Source records:
▬▬▬

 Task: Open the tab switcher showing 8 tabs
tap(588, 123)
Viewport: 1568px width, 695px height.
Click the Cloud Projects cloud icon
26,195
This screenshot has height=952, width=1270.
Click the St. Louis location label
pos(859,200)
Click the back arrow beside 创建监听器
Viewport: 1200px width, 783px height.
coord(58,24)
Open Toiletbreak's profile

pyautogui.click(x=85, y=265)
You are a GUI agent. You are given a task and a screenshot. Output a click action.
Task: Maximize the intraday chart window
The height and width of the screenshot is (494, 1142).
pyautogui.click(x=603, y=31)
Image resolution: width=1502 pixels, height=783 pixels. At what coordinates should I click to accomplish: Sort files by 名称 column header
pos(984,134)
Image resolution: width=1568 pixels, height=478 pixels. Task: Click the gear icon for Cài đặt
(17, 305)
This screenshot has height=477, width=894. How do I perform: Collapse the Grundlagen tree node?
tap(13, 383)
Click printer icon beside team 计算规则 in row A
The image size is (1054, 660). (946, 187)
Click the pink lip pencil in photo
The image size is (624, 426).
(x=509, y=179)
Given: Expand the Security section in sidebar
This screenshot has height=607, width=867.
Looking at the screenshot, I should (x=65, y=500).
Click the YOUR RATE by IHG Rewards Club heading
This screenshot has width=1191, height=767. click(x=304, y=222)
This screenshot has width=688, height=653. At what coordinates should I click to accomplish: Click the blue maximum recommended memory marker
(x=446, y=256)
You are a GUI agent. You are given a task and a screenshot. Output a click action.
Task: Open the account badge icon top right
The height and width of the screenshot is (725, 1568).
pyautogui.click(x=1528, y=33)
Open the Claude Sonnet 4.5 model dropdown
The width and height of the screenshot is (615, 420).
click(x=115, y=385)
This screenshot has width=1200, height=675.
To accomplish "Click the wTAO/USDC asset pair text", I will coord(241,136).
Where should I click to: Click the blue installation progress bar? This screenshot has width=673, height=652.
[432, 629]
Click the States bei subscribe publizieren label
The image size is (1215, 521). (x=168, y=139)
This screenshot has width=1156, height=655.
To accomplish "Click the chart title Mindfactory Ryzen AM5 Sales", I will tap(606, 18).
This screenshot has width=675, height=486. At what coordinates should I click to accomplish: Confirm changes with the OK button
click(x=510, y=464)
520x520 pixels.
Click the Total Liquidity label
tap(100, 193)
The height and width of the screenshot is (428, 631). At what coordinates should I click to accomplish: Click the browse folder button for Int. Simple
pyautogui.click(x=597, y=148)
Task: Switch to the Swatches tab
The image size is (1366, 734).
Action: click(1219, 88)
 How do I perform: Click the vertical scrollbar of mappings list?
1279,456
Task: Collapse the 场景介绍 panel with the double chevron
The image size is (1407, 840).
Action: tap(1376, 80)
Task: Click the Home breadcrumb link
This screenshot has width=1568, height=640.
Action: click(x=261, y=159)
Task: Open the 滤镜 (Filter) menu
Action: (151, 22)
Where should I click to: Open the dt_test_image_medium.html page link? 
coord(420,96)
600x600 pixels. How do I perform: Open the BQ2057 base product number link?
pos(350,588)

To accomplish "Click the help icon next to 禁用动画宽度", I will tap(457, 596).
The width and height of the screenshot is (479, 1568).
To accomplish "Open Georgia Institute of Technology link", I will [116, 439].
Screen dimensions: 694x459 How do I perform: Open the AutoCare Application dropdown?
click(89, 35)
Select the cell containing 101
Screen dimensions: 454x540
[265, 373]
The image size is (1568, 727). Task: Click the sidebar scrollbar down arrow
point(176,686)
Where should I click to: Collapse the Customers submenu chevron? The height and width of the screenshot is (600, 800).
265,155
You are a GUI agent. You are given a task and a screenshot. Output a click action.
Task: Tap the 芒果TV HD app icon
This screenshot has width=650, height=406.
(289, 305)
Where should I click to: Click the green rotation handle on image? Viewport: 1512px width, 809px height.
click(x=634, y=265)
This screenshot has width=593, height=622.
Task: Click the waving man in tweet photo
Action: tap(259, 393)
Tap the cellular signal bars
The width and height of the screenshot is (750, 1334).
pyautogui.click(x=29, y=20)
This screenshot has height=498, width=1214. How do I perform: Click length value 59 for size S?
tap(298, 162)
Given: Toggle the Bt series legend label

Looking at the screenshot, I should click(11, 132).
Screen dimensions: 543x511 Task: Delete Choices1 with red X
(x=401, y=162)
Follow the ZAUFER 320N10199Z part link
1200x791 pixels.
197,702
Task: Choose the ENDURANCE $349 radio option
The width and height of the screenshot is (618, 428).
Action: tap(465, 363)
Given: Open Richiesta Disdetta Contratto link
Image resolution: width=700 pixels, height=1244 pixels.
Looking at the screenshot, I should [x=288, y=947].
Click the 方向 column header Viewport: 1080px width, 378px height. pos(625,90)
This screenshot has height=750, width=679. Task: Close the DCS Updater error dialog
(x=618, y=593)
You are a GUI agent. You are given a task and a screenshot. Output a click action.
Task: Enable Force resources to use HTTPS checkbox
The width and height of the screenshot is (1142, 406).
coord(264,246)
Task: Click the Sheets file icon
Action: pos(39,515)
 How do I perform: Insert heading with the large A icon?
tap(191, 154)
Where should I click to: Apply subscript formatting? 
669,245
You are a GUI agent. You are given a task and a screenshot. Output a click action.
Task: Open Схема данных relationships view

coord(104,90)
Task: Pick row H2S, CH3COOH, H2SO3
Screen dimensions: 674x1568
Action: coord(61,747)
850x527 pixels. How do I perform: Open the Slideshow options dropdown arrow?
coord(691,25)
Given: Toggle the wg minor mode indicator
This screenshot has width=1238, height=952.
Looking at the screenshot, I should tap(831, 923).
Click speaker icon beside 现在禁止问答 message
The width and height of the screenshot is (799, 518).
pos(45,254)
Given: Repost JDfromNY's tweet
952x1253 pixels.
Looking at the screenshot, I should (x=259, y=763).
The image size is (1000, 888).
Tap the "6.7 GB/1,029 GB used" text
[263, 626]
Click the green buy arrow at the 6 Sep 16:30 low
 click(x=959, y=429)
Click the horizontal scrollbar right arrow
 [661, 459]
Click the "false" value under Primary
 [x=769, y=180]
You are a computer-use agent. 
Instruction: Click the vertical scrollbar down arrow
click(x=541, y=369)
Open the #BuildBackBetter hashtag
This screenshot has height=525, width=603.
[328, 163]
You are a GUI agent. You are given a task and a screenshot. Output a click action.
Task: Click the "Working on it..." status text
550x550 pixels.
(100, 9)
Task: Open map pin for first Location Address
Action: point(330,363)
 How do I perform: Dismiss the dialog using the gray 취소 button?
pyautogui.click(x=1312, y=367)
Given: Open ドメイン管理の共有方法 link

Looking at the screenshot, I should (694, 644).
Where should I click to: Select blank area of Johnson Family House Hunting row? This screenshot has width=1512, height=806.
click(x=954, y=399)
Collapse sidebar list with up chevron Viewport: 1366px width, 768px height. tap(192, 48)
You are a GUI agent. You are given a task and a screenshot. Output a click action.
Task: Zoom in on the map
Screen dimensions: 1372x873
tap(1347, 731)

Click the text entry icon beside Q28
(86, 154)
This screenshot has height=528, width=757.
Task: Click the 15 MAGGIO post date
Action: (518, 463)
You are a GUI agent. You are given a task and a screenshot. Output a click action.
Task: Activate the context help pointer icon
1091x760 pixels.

▬▬▬

Exercise aim: Repeat each of the entries above precisely as given.

Result of this task:
 Task: Open the tab switcher showing 8 tabs
tap(588, 123)
Viewport: 1568px width, 695px height.
Click the Cloud Projects cloud icon
26,195
This screenshot has height=952, width=1270.
Click the St. Louis location label
pos(859,200)
Click the back arrow beside 创建监听器
Viewport: 1200px width, 783px height.
coord(58,24)
Open Toiletbreak's profile

pyautogui.click(x=85, y=265)
You are a GUI agent. You are given a task and a screenshot. Output a click action.
Task: Maximize the intraday chart window
The height and width of the screenshot is (494, 1142).
pyautogui.click(x=603, y=31)
Image resolution: width=1502 pixels, height=783 pixels. At what coordinates should I click to accomplish: Sort files by 名称 column header
pos(984,134)
Image resolution: width=1568 pixels, height=478 pixels. Task: Click the gear icon for Cài đặt
(17, 305)
This screenshot has height=477, width=894. How do I perform: Collapse the Grundlagen tree node?
tap(13, 383)
Click printer icon beside team 计算规则 in row A
The image size is (1054, 660). (946, 187)
Click the pink lip pencil in photo
The image size is (624, 426).
(x=509, y=179)
Given: Expand the Security section in sidebar
This screenshot has height=607, width=867.
Looking at the screenshot, I should (x=65, y=500).
Click the YOUR RATE by IHG Rewards Club heading
This screenshot has width=1191, height=767. click(x=304, y=222)
This screenshot has width=688, height=653. At what coordinates should I click to accomplish: Click the blue maximum recommended memory marker
(x=446, y=256)
You are a GUI agent. You are given a task and a screenshot. Output a click action.
Task: Open the account badge icon top right
The height and width of the screenshot is (725, 1568).
pyautogui.click(x=1528, y=33)
Open the Claude Sonnet 4.5 model dropdown
The width and height of the screenshot is (615, 420).
click(x=115, y=385)
This screenshot has width=1200, height=675.
To accomplish "Click the wTAO/USDC asset pair text", I will coord(241,136).
Where should I click to: Click the blue installation progress bar? This screenshot has width=673, height=652.
[432, 629]
Click the States bei subscribe publizieren label
The image size is (1215, 521). (x=168, y=139)
This screenshot has width=1156, height=655.
To accomplish "Click the chart title Mindfactory Ryzen AM5 Sales", I will tap(606, 18).
This screenshot has width=675, height=486. At what coordinates should I click to accomplish: Confirm changes with the OK button
click(x=510, y=464)
520x520 pixels.
Click the Total Liquidity label
tap(100, 193)
The height and width of the screenshot is (428, 631). At what coordinates should I click to accomplish: Click the browse folder button for Int. Simple
pyautogui.click(x=597, y=148)
Task: Switch to the Swatches tab
The image size is (1366, 734).
Action: click(1219, 88)
 How do I perform: Click the vertical scrollbar of mappings list?
1279,456
Task: Collapse the 场景介绍 panel with the double chevron
The image size is (1407, 840).
Action: tap(1376, 80)
Task: Click the Home breadcrumb link
This screenshot has width=1568, height=640.
Action: click(x=261, y=159)
Task: Open the 滤镜 (Filter) menu
Action: (151, 22)
Where should I click to: Open the dt_test_image_medium.html page link? 
coord(420,96)
600x600 pixels. How do I perform: Open the BQ2057 base product number link?
pos(350,588)

To accomplish "Click the help icon next to 禁用动画宽度", I will tap(457, 596).
The width and height of the screenshot is (479, 1568).
To accomplish "Open Georgia Institute of Technology link", I will [116, 439].
Screen dimensions: 694x459 How do I perform: Open the AutoCare Application dropdown?
click(89, 35)
Select the cell containing 101
Screen dimensions: 454x540
[265, 373]
The image size is (1568, 727). Task: Click the sidebar scrollbar down arrow
point(176,686)
Where should I click to: Collapse the Customers submenu chevron? The height and width of the screenshot is (600, 800).
265,155
You are a GUI agent. You are given a task and a screenshot. Output a click action.
Task: Tap the 芒果TV HD app icon
This screenshot has width=650, height=406.
(289, 305)
Where should I click to: Click the green rotation handle on image? Viewport: 1512px width, 809px height.
click(x=634, y=265)
This screenshot has width=593, height=622.
Task: Click the waving man in tweet photo
Action: tap(259, 393)
Tap the cellular signal bars
The width and height of the screenshot is (750, 1334).
pyautogui.click(x=29, y=20)
This screenshot has height=498, width=1214. How do I perform: Click length value 59 for size S?
tap(298, 162)
Given: Toggle the Bt series legend label

Looking at the screenshot, I should click(11, 132).
Screen dimensions: 543x511 Task: Delete Choices1 with red X
(x=401, y=162)
Follow the ZAUFER 320N10199Z part link
1200x791 pixels.
197,702
Task: Choose the ENDURANCE $349 radio option
The width and height of the screenshot is (618, 428).
Action: tap(465, 363)
Given: Open Richiesta Disdetta Contratto link
Image resolution: width=700 pixels, height=1244 pixels.
Looking at the screenshot, I should [x=288, y=947].
Click the 方向 column header Viewport: 1080px width, 378px height. pos(625,90)
This screenshot has height=750, width=679. Task: Close the DCS Updater error dialog
(x=618, y=593)
You are a GUI agent. You are given a task and a screenshot. Output a click action.
Task: Enable Force resources to use HTTPS checkbox
The width and height of the screenshot is (1142, 406).
coord(264,246)
Task: Click the Sheets file icon
Action: pos(39,515)
 How do I perform: Insert heading with the large A icon?
tap(191, 154)
Where should I click to: Apply subscript formatting? 
669,245
You are a GUI agent. You are given a task and a screenshot. Output a click action.
Task: Open Схема данных relationships view

coord(104,90)
Task: Pick row H2S, CH3COOH, H2SO3
Screen dimensions: 674x1568
Action: coord(61,747)
850x527 pixels. How do I perform: Open the Slideshow options dropdown arrow?
coord(691,25)
Given: Toggle the wg minor mode indicator
This screenshot has width=1238, height=952.
Looking at the screenshot, I should tap(831, 923).
Click speaker icon beside 现在禁止问答 message
The width and height of the screenshot is (799, 518).
pos(45,254)
Given: Repost JDfromNY's tweet
952x1253 pixels.
Looking at the screenshot, I should (x=259, y=763).
The image size is (1000, 888).
Tap the "6.7 GB/1,029 GB used" text
[263, 626]
Click the green buy arrow at the 6 Sep 16:30 low
 click(x=959, y=429)
Click the horizontal scrollbar right arrow
 [661, 459]
Click the "false" value under Primary
 [x=769, y=180]
You are a computer-use agent. 
Instruction: Click the vertical scrollbar down arrow
click(x=541, y=369)
Open the #BuildBackBetter hashtag
This screenshot has height=525, width=603.
[328, 163]
You are a GUI agent. You are given a task and a screenshot. Output a click action.
Task: Click the "Working on it..." status text
550x550 pixels.
(100, 9)
Task: Open map pin for first Location Address
Action: point(330,363)
 How do I perform: Dismiss the dialog using the gray 취소 button?
pyautogui.click(x=1312, y=367)
Given: Open ドメイン管理の共有方法 link

Looking at the screenshot, I should (694, 644).
Where should I click to: Select blank area of Johnson Family House Hunting row? This screenshot has width=1512, height=806.
click(x=954, y=399)
Collapse sidebar list with up chevron Viewport: 1366px width, 768px height. tap(192, 48)
You are a GUI agent. You are given a task and a screenshot. Output a click action.
Task: Zoom in on the map
Screen dimensions: 1372x873
tap(1347, 731)

Click the text entry icon beside Q28
(86, 154)
This screenshot has height=528, width=757.
Task: Click the 15 MAGGIO post date
Action: (518, 463)
You are a GUI agent. You are given a task and a screenshot. Output a click action.
Task: Activate the context help pointer icon
1091x760 pixels.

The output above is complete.